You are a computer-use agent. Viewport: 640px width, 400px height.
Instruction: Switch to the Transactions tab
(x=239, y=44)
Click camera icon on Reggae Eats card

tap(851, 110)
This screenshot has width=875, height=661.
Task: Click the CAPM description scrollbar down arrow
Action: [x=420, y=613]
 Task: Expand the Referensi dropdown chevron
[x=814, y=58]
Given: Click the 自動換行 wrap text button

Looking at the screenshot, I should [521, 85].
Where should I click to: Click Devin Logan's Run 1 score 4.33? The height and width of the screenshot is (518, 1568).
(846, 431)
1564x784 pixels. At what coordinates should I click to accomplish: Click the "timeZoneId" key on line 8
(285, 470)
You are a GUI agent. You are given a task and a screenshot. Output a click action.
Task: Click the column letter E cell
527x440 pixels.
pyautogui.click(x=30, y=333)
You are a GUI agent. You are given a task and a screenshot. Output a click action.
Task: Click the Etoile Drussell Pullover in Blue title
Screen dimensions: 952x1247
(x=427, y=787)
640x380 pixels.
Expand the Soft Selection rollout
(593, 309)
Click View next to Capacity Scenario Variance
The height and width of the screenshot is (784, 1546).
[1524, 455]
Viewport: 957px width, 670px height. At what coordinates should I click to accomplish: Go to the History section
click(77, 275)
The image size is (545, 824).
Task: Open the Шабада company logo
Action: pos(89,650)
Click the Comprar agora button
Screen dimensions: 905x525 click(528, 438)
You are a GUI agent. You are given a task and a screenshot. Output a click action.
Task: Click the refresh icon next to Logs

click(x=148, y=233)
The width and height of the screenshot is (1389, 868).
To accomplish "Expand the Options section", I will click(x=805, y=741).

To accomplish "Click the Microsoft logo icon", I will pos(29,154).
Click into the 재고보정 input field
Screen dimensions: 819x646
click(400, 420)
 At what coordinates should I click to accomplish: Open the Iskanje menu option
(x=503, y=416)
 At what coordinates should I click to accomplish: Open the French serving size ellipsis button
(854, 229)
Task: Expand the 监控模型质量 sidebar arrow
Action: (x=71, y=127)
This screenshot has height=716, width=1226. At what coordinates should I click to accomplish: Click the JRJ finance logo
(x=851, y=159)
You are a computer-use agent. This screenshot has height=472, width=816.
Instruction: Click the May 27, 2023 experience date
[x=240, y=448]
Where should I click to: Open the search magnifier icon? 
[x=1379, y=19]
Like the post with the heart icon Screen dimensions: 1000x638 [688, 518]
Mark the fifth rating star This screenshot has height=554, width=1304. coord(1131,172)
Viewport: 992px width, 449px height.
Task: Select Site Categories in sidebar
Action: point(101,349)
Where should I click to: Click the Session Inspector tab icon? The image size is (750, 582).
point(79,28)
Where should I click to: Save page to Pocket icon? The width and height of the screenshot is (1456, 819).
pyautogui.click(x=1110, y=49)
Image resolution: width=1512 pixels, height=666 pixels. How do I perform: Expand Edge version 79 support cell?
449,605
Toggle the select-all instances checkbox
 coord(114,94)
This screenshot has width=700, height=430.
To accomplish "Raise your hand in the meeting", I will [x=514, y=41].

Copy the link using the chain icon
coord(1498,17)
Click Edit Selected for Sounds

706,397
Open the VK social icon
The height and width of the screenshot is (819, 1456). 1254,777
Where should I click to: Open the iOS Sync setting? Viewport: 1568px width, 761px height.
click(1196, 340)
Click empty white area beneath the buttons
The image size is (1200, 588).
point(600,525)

-----

--- WORK TO COMPLETE ---
Write out exactly the final stretch of the records: the line containing "Click empty white area beneath the buttons" and every line after it, through the last, and nothing else.

--- PROBLEM SOLUTION ---
Click empty white area beneath the buttons
The image size is (1200, 588).
point(600,525)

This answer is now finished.